Aux Comores, la bataille du numérique ne se joue plus seulement sur la couverture réseau ou le prix des forfaits. Elle s’étend désormais aux services financiers, où Axian Telecom, à travers YAS, prend une longueur d’avance avec l’obtention d’une licence d’Institution financière digitale décentralisée.
Cette autorisation ouvre la voie aux nano-prêts et microcrédits accessibles directement depuis un téléphone mobile. Une évolution majeure dans un pays où la bancarisation reste limitée et où l’accès au financement constitue encore un obstacle pour de nombreux citoyens et entrepreneurs.
Face à cette dynamique, Comores Telecom apparaît en retrait. Malgré son ancienneté, son réseau national et sa clientèle historique, l’opérateur public peine à proposer des innovations comparables. Le lancement de Huri Money en 2021, deux ans après l’arrivée de MVola, avait déjà donné l’image d’une stratégie fondée davantage sur le rattrapage que sur l’anticipation.

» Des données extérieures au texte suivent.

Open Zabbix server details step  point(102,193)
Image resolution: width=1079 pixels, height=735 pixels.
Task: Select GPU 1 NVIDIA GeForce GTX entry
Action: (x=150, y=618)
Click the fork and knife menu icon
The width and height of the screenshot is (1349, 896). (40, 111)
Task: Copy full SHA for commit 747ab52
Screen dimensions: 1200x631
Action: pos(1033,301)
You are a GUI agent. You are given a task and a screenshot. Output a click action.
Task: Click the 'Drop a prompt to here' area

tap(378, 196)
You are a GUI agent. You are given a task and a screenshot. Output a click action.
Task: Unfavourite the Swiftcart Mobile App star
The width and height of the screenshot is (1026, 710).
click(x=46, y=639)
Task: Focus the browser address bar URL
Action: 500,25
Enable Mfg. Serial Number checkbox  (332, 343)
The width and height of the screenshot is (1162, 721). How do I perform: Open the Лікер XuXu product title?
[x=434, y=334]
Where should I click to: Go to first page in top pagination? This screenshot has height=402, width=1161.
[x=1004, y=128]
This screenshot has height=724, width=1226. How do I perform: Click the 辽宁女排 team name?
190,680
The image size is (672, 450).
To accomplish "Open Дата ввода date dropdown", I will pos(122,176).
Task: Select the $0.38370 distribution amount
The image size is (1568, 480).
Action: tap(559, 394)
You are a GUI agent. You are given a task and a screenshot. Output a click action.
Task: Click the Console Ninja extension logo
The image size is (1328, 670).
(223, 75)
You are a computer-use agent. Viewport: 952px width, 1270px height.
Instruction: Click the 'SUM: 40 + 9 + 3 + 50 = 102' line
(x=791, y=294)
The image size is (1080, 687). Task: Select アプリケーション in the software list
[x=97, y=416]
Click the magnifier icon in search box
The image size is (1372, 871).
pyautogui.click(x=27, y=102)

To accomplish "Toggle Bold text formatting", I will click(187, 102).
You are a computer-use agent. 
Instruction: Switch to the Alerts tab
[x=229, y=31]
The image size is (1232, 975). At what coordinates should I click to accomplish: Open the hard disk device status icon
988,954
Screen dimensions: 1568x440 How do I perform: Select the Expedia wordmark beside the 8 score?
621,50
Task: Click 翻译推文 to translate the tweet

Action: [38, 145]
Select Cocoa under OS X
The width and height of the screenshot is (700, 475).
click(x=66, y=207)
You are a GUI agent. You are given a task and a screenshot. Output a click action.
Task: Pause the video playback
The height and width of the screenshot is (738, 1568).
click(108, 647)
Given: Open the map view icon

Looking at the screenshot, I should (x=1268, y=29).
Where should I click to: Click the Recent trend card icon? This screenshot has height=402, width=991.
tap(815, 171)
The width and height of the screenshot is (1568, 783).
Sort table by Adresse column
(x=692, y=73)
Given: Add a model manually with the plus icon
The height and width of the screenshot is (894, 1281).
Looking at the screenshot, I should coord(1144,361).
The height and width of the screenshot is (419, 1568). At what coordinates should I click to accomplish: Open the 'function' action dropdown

Aujourd’hui, Axian construit progressivement un écosystème réunissant paiement, crédit et services numériques, tandis que Comores Telecom ne présente aucune avancée majeure.
Le risque est clair pour Comores Télécom perdre des clients, mais aussi toute influence sur l’avenir numérique du pays. Pour rester compétitif, l’opérateur public devra désormais investir, innover et répondre rapidement aux nouveaux usages, par une population toujours plus connectée et exigeante.